How ZVec Handles Schema Evolution: AddColumn and AlterColumn Implementation

ZVec handles schema evolution by treating collection schemas as versioned immutable objects, where both AddColumn and AlterColumn operations create new schema versions, flush existing writing segments, and propagate changes across all persisted segments through parallel execution before atomically updating the version manifest.

ZVec, Alibaba's high-performance vector database, implements robust schema evolution mechanisms that allow users to modify collection structures without downtime. Understanding how add_column and alter_column work internally reveals the system's transactional guarantees and Arrow-based execution engine.
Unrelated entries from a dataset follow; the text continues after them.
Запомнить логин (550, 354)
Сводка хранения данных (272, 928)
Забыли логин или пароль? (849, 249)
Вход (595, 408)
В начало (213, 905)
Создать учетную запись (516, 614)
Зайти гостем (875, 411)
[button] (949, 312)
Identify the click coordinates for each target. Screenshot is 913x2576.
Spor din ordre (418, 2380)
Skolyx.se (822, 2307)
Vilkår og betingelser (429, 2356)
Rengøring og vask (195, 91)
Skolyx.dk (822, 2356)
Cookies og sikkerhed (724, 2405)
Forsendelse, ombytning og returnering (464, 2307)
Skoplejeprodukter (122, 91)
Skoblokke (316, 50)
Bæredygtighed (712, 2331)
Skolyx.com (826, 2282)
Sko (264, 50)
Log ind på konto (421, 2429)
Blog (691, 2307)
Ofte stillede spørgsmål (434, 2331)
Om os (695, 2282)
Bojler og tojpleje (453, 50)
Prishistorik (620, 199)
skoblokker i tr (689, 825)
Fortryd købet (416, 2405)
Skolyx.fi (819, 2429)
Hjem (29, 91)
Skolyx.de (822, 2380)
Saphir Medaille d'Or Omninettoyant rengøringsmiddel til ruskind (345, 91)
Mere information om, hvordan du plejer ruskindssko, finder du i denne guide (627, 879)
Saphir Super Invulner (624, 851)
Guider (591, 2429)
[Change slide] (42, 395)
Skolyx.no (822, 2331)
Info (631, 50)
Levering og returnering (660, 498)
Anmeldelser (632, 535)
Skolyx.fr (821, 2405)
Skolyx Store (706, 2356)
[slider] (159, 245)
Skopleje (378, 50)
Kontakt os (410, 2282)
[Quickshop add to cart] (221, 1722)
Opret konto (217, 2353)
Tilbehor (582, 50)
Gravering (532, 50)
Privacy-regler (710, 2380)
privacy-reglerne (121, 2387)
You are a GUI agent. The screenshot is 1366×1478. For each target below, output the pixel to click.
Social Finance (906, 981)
This article examines the implementation details found in the alibaba/zvec repository, including specific file paths and function signatures that power these schema modifications.

Understanding ZVec Schema Evolution

ZVec approaches schema evolution through an immutable versioning strategy. When you invoke AddColumn or AlterColumn, the system does not modify the existing schema in place. Instead, it follows a strict pipeline:

  1. Validation at the collection level checks type compatibility, nullability constraints, and expression syntax.
  2. Schema cloning creates a new CollectionSchema object incorporating the requested changes.
  3. Segment flushing ensures the current writing segment (if it contains data) is persisted and sealed.
  4. Parallel propagation applies the schema change to every persisted segment via SegmentManager.
  5. Atomic version update commits the new schema to the VersionManager manifest, making it visible to all readers.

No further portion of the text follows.